PROBLEM STATEMENT: Arrange the lines from the start through the line containing "center [103, 484]." as a JSON list of strings, one string per line, leaving out blank lines.

MATERIAL SUPPLIED:
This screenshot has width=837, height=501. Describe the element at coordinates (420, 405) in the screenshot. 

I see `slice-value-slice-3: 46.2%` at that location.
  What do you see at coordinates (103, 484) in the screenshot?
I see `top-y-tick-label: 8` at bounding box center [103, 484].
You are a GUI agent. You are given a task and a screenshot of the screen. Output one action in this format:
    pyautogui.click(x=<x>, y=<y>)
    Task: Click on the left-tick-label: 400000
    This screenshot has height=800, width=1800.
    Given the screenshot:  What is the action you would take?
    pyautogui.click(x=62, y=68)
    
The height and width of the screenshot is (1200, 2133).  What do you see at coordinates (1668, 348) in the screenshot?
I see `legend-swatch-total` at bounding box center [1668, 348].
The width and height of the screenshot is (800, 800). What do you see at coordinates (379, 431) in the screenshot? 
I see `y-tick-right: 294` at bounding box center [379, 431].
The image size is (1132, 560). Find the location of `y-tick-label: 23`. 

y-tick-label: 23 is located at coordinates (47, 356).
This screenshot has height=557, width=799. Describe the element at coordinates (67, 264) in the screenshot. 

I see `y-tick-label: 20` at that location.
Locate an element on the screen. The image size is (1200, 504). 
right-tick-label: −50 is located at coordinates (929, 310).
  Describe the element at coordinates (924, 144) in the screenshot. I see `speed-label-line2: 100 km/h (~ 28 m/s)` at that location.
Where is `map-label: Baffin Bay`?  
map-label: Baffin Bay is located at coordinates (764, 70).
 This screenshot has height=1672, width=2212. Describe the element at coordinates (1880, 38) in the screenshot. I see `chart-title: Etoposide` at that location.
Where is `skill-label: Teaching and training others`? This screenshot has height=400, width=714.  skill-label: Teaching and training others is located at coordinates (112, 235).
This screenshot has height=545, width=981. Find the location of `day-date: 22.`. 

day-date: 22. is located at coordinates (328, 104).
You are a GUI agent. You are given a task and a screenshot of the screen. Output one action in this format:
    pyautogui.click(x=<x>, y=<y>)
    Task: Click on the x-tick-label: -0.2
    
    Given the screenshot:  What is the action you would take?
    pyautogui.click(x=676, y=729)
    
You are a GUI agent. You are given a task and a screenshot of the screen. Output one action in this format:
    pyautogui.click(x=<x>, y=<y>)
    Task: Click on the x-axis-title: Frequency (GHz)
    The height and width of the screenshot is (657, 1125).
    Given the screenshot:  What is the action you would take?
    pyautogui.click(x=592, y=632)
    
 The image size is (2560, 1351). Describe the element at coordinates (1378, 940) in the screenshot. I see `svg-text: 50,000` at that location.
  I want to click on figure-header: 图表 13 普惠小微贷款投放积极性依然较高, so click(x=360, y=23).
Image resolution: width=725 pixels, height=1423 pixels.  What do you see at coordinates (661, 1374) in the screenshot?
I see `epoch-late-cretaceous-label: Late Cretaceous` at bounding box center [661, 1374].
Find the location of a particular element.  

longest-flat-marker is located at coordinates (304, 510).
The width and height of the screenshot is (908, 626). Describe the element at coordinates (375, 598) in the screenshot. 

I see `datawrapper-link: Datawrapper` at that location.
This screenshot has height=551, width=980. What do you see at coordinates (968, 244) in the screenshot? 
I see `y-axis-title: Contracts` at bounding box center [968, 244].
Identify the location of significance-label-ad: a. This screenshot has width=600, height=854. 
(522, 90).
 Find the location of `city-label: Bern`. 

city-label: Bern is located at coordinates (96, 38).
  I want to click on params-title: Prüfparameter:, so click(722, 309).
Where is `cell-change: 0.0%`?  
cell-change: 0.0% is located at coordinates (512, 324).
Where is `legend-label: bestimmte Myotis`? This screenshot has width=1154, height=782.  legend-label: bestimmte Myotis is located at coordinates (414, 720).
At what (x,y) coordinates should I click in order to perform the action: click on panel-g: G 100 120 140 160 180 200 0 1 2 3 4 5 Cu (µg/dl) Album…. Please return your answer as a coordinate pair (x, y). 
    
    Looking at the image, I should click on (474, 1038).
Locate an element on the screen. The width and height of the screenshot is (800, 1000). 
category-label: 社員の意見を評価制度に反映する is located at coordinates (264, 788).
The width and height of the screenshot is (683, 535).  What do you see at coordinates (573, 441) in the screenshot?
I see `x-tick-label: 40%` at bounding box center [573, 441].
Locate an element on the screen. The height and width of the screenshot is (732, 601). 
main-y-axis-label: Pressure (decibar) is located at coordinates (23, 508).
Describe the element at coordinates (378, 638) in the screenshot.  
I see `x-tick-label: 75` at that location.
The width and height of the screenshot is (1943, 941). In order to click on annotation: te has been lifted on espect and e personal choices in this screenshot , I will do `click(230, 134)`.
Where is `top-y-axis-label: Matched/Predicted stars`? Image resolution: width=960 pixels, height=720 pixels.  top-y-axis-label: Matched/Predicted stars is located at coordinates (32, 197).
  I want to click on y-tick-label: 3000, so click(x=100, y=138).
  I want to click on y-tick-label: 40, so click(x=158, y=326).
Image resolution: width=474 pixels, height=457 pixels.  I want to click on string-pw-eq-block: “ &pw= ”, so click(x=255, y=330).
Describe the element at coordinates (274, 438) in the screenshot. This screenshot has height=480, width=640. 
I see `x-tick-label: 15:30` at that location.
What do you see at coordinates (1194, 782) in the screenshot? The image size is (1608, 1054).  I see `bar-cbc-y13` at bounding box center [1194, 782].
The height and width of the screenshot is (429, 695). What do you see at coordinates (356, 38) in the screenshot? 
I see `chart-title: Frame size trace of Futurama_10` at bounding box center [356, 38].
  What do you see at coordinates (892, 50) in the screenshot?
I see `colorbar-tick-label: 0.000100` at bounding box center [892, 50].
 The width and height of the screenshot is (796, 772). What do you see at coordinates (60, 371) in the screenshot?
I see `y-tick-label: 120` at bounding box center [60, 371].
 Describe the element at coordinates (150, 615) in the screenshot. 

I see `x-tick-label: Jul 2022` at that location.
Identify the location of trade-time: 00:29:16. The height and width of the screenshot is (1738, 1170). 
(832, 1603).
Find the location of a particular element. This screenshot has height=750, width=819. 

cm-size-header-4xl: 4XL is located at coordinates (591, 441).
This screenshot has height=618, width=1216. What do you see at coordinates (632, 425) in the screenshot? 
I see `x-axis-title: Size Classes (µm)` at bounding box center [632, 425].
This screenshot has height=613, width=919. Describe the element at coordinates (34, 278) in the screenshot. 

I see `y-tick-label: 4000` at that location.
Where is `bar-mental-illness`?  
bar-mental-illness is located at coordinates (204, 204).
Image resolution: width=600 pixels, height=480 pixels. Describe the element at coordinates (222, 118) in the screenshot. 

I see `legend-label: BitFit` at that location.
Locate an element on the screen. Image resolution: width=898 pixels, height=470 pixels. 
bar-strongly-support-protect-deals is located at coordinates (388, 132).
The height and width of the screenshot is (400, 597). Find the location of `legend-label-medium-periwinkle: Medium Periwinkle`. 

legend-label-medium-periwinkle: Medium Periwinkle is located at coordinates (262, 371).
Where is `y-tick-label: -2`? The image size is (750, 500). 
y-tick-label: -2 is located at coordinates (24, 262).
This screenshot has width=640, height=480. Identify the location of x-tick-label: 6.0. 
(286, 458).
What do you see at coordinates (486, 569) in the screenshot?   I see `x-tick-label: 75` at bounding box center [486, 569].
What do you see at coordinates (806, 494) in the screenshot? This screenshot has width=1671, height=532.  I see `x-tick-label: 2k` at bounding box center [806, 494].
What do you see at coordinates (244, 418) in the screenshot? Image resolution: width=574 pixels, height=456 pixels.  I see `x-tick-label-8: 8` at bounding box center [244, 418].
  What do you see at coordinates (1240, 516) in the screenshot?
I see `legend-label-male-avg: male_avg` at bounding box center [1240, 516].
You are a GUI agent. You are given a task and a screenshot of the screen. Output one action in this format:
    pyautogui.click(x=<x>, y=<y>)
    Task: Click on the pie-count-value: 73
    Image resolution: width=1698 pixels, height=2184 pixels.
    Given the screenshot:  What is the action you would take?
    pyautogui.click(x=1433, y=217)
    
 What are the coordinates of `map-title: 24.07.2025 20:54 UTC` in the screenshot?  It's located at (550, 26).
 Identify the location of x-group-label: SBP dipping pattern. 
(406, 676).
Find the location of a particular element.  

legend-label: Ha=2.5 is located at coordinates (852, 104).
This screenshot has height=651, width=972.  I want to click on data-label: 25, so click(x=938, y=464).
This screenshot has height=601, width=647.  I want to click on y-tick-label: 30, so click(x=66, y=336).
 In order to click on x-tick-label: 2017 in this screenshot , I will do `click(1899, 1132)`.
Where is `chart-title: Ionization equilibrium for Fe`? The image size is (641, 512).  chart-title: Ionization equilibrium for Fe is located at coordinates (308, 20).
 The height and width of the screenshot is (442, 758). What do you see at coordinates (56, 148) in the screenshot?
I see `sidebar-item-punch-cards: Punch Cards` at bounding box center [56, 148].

EXERCISE ANSWER:
[
  "This screenshot has width=837, height=501. Describe the element at coordinates (420, 405) in the screenshot. ",
  "I see `slice-value-slice-3: 46.2%` at that location.",
  "  What do you see at coordinates (103, 484) in the screenshot?",
  "I see `top-y-tick-label: 8` at bounding box center [103, 484]."
]